Poker Jim Shakespeare

Birney, Montana

On July 10, a caravan transporting a stage and set, costumes and props, actors and everything needed for a summer on the road, arrived at Poker Jim Butte, 11 miles uphill from the town of Birney, Montana. When the dust settled (much of it inside the cargo trailer), the actors morphed into construction workers and began the frantic transformation of the remote summit into a theatre.

Shakespeare in the Parks, the venerable Montana State University institution, might be well known around Montana and into the surrounding states, but nobody knows Shakespeare like the people scattered around Birney. Old timers remember when there was a dance hall and bars in town, but now absent these social fixtures, the annual dose of Shakespeare is, as Butch Fjell, 77, describes, “an awful good shot at a little bit of culture.”

For Riley O’Toole, longest running cast member in the troupe, the Poker Jim performance is a highlight of the long tour and the epitome of what makes being a part of Shakespeare in the Parks so special. “Every night its the opening and closing for that community,” said O’Toole. “There’s an appreciation and engagement of having people invite you into their homes and cooking for you and telling you about their lives.”

The venue is the most remote of their stops, but what it lacks in running water and electricity is made up by the hospitality of the community.
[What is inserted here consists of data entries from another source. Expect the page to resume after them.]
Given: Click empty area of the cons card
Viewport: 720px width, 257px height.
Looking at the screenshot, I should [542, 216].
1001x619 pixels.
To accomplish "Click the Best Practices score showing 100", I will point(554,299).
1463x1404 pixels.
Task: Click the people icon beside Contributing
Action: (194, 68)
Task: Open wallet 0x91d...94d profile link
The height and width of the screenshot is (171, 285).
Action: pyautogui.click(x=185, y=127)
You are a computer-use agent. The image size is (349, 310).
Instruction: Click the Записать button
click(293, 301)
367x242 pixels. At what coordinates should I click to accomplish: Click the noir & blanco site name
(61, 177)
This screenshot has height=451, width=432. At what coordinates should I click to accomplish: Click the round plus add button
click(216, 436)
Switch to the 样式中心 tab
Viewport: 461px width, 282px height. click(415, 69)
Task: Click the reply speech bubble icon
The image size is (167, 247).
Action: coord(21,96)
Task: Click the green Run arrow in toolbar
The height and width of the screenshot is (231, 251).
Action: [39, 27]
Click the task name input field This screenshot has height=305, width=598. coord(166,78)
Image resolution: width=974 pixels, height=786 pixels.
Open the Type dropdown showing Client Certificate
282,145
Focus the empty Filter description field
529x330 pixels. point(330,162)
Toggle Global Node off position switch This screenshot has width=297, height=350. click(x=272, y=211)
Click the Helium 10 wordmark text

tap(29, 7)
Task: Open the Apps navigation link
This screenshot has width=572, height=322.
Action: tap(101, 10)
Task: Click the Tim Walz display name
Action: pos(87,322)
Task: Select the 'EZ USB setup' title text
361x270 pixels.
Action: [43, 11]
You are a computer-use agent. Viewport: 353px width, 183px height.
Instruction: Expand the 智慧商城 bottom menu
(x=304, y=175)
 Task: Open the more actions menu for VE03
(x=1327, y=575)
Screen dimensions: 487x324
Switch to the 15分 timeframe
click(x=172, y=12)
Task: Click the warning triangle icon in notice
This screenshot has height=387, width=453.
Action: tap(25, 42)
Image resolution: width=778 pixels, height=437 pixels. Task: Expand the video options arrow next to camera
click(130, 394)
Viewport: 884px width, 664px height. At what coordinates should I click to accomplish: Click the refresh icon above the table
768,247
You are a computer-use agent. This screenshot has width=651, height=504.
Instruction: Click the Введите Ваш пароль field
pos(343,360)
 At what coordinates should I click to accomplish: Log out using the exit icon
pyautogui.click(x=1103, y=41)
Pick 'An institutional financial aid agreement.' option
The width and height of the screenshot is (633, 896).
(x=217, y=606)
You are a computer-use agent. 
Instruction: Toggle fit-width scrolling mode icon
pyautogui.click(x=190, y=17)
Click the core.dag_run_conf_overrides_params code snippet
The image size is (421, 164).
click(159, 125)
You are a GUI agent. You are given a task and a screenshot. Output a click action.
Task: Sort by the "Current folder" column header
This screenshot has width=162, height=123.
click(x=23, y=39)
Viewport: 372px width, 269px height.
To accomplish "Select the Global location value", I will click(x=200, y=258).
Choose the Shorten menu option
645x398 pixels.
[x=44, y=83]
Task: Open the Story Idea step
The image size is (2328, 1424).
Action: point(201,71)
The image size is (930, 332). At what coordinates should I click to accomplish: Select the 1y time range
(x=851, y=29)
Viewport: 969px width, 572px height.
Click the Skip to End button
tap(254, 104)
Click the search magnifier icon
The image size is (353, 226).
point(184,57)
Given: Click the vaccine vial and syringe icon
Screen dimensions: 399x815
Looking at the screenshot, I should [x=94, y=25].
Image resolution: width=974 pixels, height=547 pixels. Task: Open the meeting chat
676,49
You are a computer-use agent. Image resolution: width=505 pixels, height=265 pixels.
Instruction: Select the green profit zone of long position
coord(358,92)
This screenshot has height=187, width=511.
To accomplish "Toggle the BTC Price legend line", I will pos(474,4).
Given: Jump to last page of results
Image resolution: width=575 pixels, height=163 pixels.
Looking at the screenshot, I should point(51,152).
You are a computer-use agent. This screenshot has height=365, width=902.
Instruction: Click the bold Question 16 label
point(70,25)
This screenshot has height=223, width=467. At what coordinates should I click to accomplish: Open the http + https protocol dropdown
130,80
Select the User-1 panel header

For Cindy Hagan, who coordinates the tour stop on Poker Jim, the goal is to make the show an “inclusive and wonderful experience not just for the community but also for all these actors that are going to be going back to all parts of the world.”

After performing, the cast camped on top of the butte, and when they woke up the next morning, Hagan filled them with breakfast and enough coffee to get them to their next show in Big Timber, four hours away.